Em uma gravação obtida pelo Metrópoles, João reclama ao pastor Luiz Antônio Gonçalves Oliveira sobre a falta de repasse de dinheiro de uma suposta rachadinha. Segundo o áudio, uma mulher nomeada por João na prefeitura de Luziânia não devolveu parte do salário do cargo que ocupava, o que levou o líder político a correr atrás do montante para enviar ao pastor.
O processo movido pela Coligação Liberta Luziânia explica que a mulher foi nomeada para o cargo logo após João se exonerar para se candidatar a vereador em 2024. Além disso, outros áudios revelam indícios de mais envolvidos no esquema de corrupção, como o secretário municipal de Saúde Divonei Oliveira de Souza.
De acordo com as provas reunidas na ação, a mulher supostamente envolvida no esquema era orientada por Divonei a atuar em um comitê ligado ao Democracia Cristã, recebendo um salário da Secretaria Municipal de Desenvolvimento Urbano, mas sem comparecer de fato ao órgão público. Essa prática consistia em repassar parte do salário recebido para João Carlos.
Diante das denúncias, um boletim de ocorrência foi registrado na Polícia Civil de Goiás, e a funcionária envolvida no esquema foi exonerada apenas em 31 de dezembro. O prefeito de Luziânia, Diego Sorgatto, nega ter conhecimento do caso e garante que tomará providências caso seja notificado sobre o processo em andamento na 19ª Zona Eleitoral.
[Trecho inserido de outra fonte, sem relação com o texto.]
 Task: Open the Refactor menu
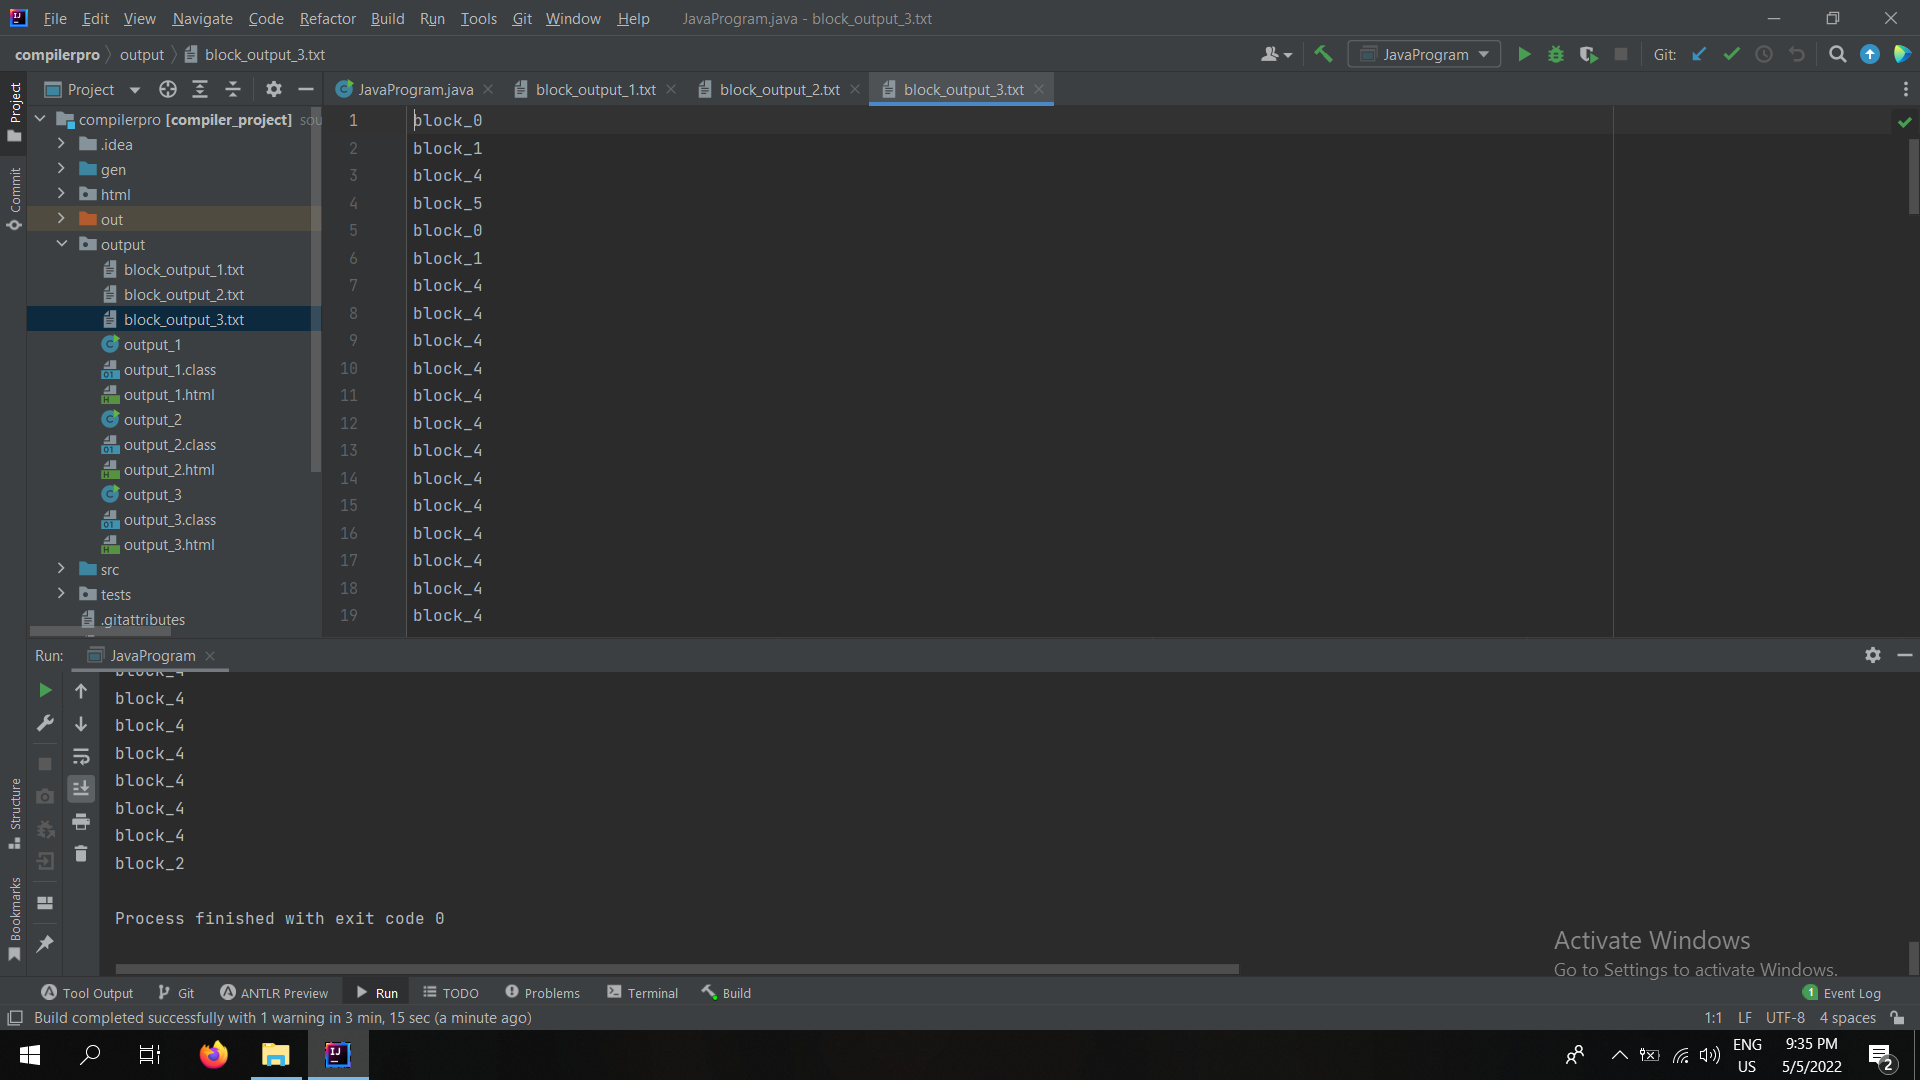(x=327, y=18)
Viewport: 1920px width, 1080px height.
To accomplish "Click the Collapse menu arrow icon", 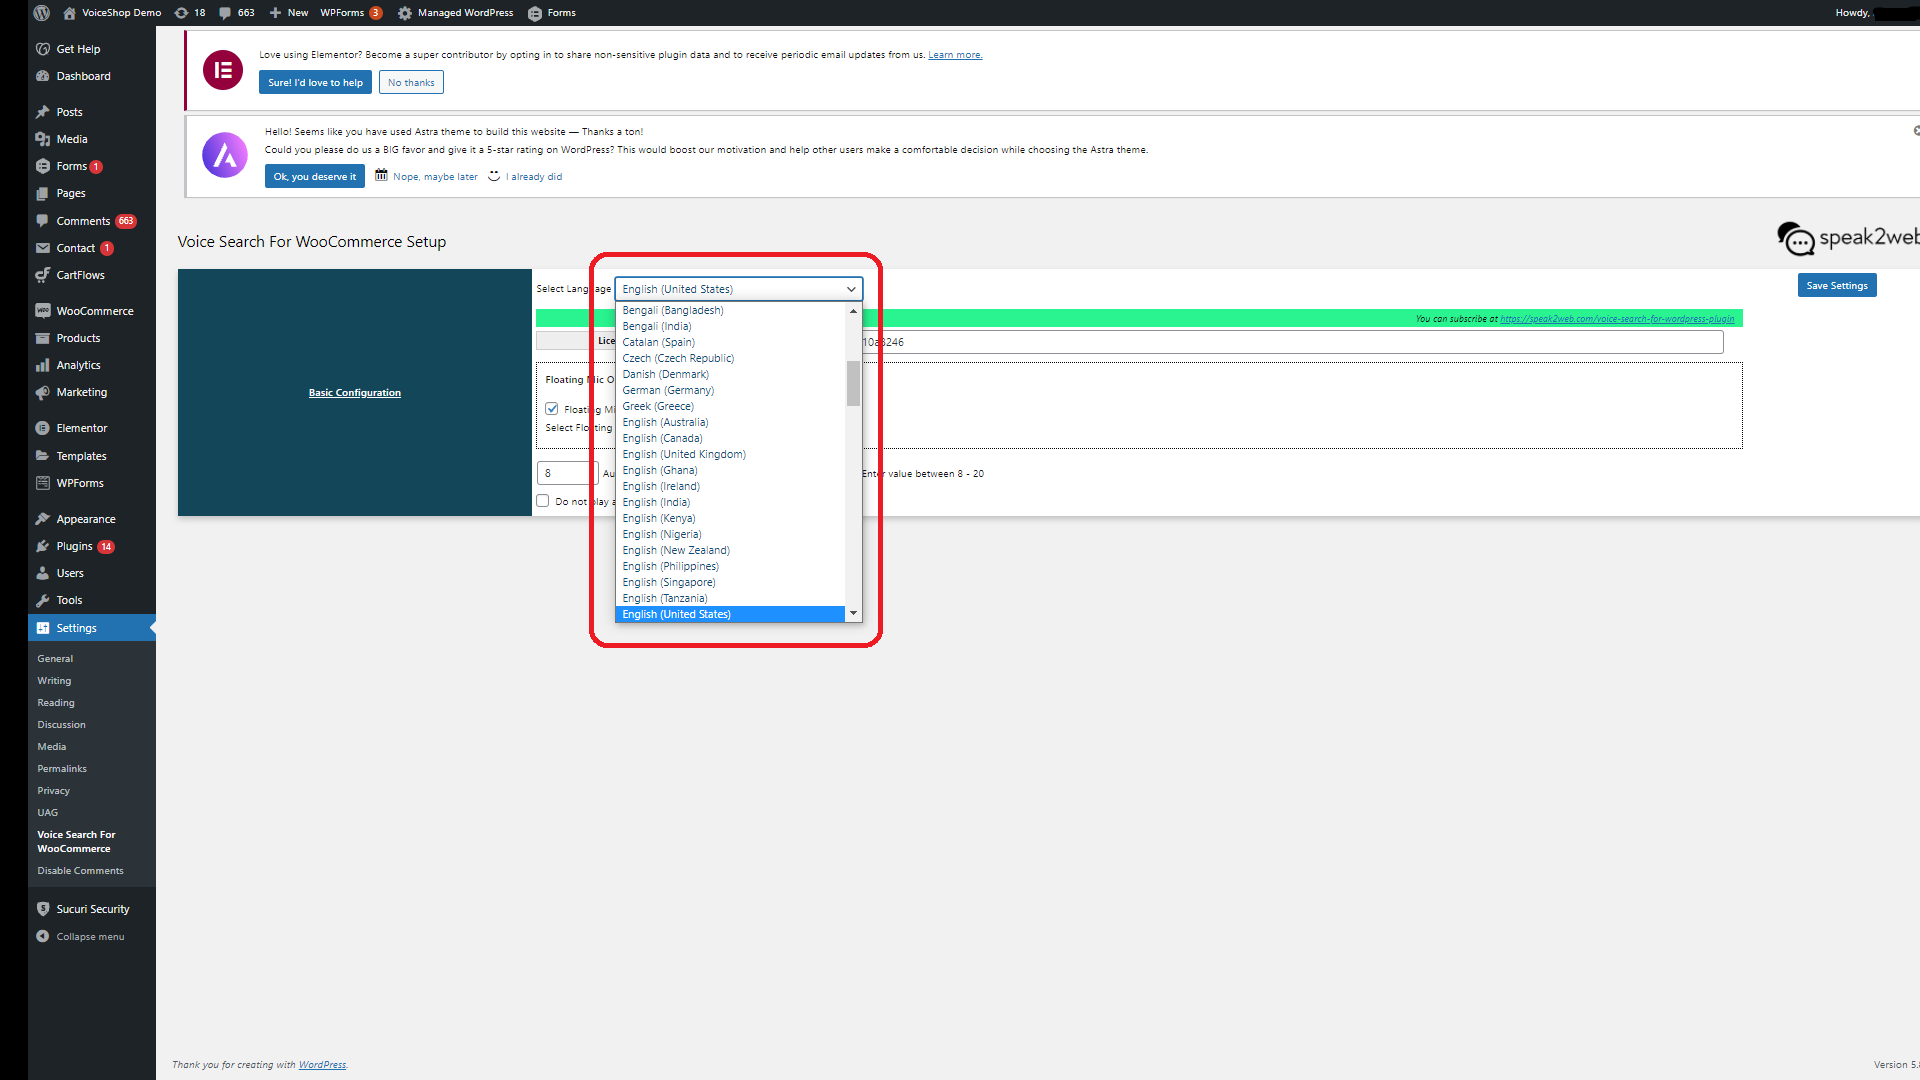I will pos(42,937).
A reportagem do Metrópoles tentou contatar os envolvidos no escândalo, mas não obteve retorno até o momento. O espaço fica aberto para possíveis manifestações futuras. Esse caso de corrupção choca a população de Luziânia e coloca em xeque a integridade do Poder Executivo da cidade. Novos desdobramentos são aguardados à medida que a investigação avança.